三つの沈黙を乗せて、狭い籠は昇っていく。そして。
ガコン。
再び、停止した。多分九階に停まったのだ、と崇は思った。ドアを上手くこじ開けることができれば、脱出することも可能かもしれない。九階には何があっただろう。そう思いながら、そろそろとドアに近付こうとした、その時だった。
トン、トン。
「……へ?」
まるで、トイレのドアでもノックするように――誰かがドアを叩く音が聞こえてきたのである。
「だ、誰……?」
「も、もしかして救助の人なんじゃ」
「おい!」
翼が口にした瞬間、弾かれたように奥平が飛び出した。
「おい、そこにいる奴!誰でもいい、助けてくれ!!閉じ込められてるんだ、頼むっ!!」
バンバン!と奥平がドアを叩く。あんまり力を入れて叩いたら壊れるんじゃ、と崇が心配になった直後、わかった、というようにバンバン!とドアを叩く音が返ってきた。

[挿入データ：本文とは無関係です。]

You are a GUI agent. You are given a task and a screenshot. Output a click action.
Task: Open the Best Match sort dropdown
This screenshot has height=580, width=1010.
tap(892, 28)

一気に、希望が沸いてくる。本当だ、本当に救助が来たのだ!静かなのもきっと気のせいだった、自分達が閉じ込められていることに気付いて貰えてないだけだったに違いない!
「やっ……」
やったあ!と年甲斐もなく崇が声を上げようとした――その時だった。
バンバン。
バンバンバンバンドンドンドンドン!
ドアを叩く音が乱れ――大きくなる。そして、次の瞬間。